What is the most common cause of death in patients with acute myocardial infarction?

Reentrant ventricular arrhythmia (ventricular fibrillation), reentry is the pathophysiologic mechanism.

Dyspnea, ankle edema, bibasilar crakles, symmetrical thickening of left ventricular walls, normal pericardial thickness.

Restrictive cardiomyopathy. With constrictive pericarditis, chest x-ray may show pericardial calcifications and the CT scan usually shows increased thickness of pericardium.

Acute inferior wall MI, hypotension (right ventricular infarction), bradycardia. What is the most likely mechanism?

Right coronary artery occlusion

IV drug abuser, high fever/chills, heart murmur, painful erythematous nodules on the pulp of fingers. What is the most likely organism responsible for this illness?

Staphylococcus aureus (Infective endocarditis).

Low-grade fever, malaise, pleuritic chest pain, neck pain, fatigue two-to-four weeks after an MI. ECG reveals non-specific ST elevations. What is the next step?

Start NSAIDs (Dressler syndrome).

HR > 140/min, regular, loss of 'P' waves and narrow QRS complex

Supraventricular tachycardia. If the patient is stable, vagal maneuvers then IV adenosine push. If unstable, electrical cardioversion.

Most common cause of aortic dissection

Systemic hypertension

What is the most likely mechanism of mitral regurgitation in patients with hypertrophic obstructive cardiomyopathy?

Systolic anterior motion of mitral leaflet

Severe chest pain, dyspnea, lower extremity edema, point of maximal apical impulse displaced to the left, holosystolic apical murmur, history of MI, non-compliance with the treatment regimen.

Systolic heart failure, depressed cardiac index (CI), increased total peripheral resistance (TPR), and increased left ventricular end-diastolic volume (LVEDV).

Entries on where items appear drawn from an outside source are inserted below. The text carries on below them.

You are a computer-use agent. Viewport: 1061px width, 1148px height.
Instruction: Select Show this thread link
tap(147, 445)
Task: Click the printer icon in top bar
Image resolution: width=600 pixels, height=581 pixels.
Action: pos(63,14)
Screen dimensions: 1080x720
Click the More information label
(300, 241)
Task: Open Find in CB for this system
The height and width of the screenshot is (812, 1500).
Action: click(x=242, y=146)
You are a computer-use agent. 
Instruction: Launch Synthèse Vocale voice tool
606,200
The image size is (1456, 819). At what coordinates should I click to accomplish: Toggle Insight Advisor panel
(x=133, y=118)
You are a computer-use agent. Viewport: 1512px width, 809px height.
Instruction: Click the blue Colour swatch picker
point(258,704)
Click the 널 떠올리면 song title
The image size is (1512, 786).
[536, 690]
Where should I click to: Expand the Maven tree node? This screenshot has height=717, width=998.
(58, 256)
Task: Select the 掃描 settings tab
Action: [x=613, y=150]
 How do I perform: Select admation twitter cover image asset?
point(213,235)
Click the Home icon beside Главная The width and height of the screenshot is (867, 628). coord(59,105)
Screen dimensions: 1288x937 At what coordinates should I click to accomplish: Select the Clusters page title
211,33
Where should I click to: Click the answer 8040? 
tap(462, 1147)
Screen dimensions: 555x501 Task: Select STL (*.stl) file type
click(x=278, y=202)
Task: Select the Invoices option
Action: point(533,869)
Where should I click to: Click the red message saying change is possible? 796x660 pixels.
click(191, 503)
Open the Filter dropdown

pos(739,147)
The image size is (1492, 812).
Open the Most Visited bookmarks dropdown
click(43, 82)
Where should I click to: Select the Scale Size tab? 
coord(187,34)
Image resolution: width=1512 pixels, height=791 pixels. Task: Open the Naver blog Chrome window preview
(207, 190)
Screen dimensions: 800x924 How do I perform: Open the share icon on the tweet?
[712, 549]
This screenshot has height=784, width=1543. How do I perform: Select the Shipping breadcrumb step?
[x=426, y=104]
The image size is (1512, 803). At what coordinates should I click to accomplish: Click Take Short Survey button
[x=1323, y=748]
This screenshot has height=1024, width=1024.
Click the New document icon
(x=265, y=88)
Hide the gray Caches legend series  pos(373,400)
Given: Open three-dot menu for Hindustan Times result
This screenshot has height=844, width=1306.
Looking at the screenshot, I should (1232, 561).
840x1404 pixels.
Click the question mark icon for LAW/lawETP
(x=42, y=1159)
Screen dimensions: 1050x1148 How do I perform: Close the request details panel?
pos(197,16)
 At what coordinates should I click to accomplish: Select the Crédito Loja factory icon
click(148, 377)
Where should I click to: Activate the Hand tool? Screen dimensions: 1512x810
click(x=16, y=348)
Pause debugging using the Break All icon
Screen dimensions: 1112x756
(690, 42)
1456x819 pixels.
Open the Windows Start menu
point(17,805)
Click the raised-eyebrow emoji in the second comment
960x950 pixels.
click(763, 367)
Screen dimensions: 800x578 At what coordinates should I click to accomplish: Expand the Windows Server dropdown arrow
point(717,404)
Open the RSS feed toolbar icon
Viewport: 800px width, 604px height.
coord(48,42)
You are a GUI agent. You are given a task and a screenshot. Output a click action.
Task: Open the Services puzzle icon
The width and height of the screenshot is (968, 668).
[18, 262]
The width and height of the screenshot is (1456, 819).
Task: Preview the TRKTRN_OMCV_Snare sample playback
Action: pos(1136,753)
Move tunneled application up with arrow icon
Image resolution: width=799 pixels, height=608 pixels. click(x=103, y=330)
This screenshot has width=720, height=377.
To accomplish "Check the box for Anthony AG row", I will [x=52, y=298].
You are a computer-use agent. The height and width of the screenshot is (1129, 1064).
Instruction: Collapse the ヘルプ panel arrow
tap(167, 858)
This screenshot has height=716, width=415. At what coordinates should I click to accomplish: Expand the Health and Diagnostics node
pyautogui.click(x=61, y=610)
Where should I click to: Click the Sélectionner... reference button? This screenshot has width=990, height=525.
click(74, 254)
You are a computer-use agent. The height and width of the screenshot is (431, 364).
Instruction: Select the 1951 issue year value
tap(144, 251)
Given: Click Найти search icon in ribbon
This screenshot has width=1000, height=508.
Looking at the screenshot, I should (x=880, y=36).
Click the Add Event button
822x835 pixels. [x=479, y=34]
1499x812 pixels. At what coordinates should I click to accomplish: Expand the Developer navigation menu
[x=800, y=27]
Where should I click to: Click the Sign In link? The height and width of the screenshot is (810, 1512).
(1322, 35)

Tearing pain with radiation to the back and a difference in BP of greater than 30 mmHg between two arms (acute aortic dissection). Most appropriate diagnostic step?

Transesophageal echocardiography or chest CT

Rapid ventricular tachycardia, varing QRS morphology with prolonged QT. What is the most likely cause of this arrythmia?

Torsades de pointes (polymorphic ventricular tachycardia), caused by Quinidine. Magnesium replacement is the treatment.

Immigrant, fatigue, dyspnea, elevation of jugular venous pressure, reduced heart sound, pedal edema. What is the most likely cause for this patient's symptoms?

Tuberculosis (constrictive pericarditis)

Ischemic chest paint only partially relieved by nitroglycerin, T wave inversion in the anteroseptal leads and negative cardiac enzymes.

Unstable angina, treat with IV heparin, aspirin, beta-blocker, and nitroglycerin.

Chest pain, SOB, hypoxia, new onset right bundle branch block (RBBB). What is the next step?

V/Q scan (pulmonary embolism). Anticoagulant therapy takes precedence over any diagnostic test.

Recurrent syncopal episodes, prodrome (lightheadedness, weakness, and blurred vision), provocation by an emotional situation, rapid recovery of consciousness.

Vasovagal syncope (common faint), neurally mediated or neurocardiogenic syncope, upright tilt table testing to confirm the diagnosis.

For urethral catheterization, uterine D&C, therapeutic abortion, sterilization or insertion or removal of IUD,

prophylaxis is recommended only when an infection is present.